Dataset entries:
+++
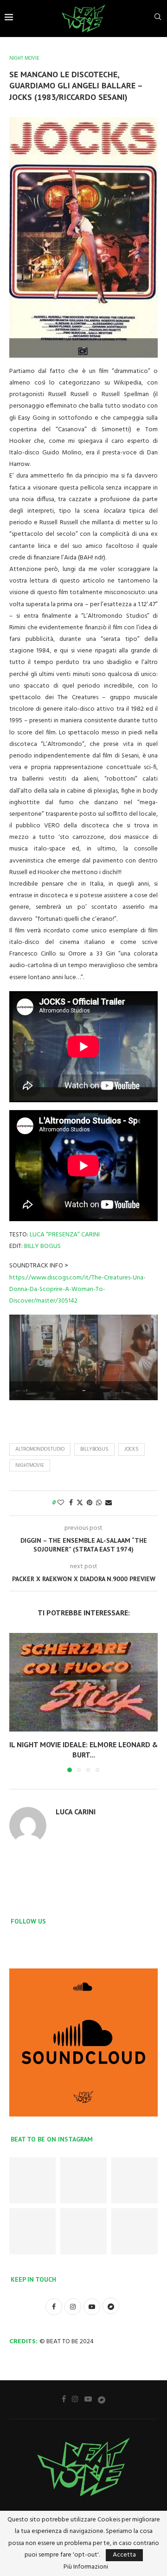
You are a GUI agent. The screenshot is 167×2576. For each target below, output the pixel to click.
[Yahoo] (101, 2399)
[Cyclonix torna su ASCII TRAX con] (32, 2180)
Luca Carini (76, 1811)
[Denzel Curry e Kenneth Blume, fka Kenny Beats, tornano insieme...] (134, 2231)
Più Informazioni (86, 2567)
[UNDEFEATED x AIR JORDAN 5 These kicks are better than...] (32, 2231)
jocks (131, 1449)
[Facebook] (64, 2398)
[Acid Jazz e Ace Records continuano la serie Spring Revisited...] (83, 2231)
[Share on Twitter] (80, 1503)
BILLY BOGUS (42, 1246)
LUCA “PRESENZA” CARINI (65, 1234)
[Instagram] (75, 2398)
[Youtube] (88, 2398)
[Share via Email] (108, 1503)
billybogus (94, 1449)
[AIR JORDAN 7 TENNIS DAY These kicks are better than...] (83, 2180)
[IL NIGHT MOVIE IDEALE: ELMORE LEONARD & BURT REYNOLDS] (83, 1682)
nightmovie (29, 1465)
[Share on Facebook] (71, 1503)
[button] (17, 1702)
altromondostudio (39, 1449)
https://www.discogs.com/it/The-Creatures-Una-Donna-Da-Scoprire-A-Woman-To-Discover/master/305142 (77, 1289)
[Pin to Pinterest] (89, 1503)
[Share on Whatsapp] (99, 1503)
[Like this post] (61, 1503)
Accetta (124, 2555)
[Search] (157, 18)
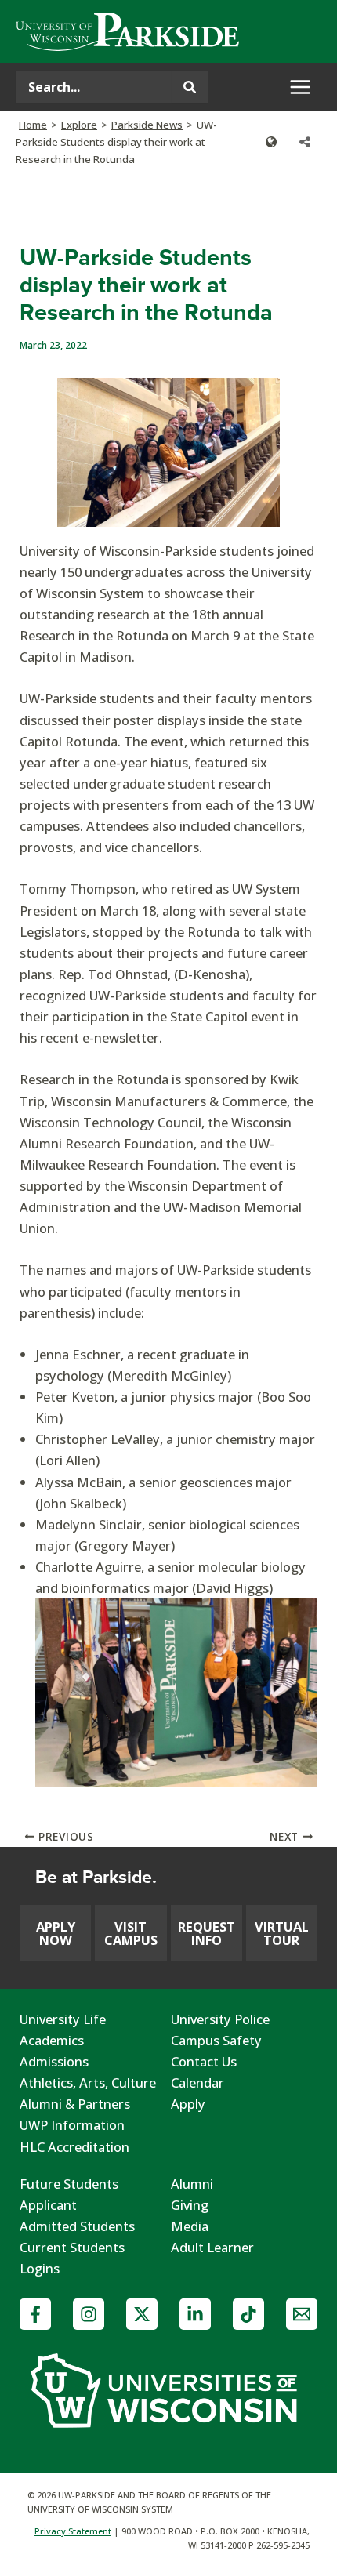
+++
**Work required**
When you copy the records above, keep every word exact and leave out the pictures they contain.

**Reply**
You are a GUI agent. The screenshot is 167×2576. For each target below, output the pixel to click.
[Yahoo] (101, 2399)
[Cyclonix torna su ASCII TRAX con] (32, 2180)
Luca Carini (76, 1811)
[Denzel Curry e Kenneth Blume, fka Kenny Beats, tornano insieme...] (134, 2231)
Più Informazioni (86, 2567)
[UNDEFEATED x AIR JORDAN 5 These kicks are better than...] (32, 2231)
jocks (131, 1449)
[Facebook] (64, 2398)
[Acid Jazz e Ace Records continuano la serie Spring Revisited...] (83, 2231)
[Share on Twitter] (80, 1503)
BILLY BOGUS (42, 1246)
LUCA “PRESENZA” CARINI (65, 1234)
[Instagram] (75, 2398)
[Youtube] (88, 2398)
[Share via Email] (108, 1503)
billybogus (94, 1449)
[AIR JORDAN 7 TENNIS DAY These kicks are better than...] (83, 2180)
[IL NIGHT MOVIE IDEALE: ELMORE LEONARD & BURT REYNOLDS] (83, 1682)
nightmovie (29, 1465)
[Share on Facebook] (71, 1503)
[button] (17, 1702)
altromondostudio (39, 1449)
https://www.discogs.com/it/The-Creatures-Una-Donna-Da-Scoprire-A-Woman-To-Discover/master/305142 (77, 1289)
[Pin to Pinterest] (89, 1503)
[Share on Whatsapp] (99, 1503)
[Like this post] (61, 1503)
Accetta (124, 2555)
[Search] (157, 18)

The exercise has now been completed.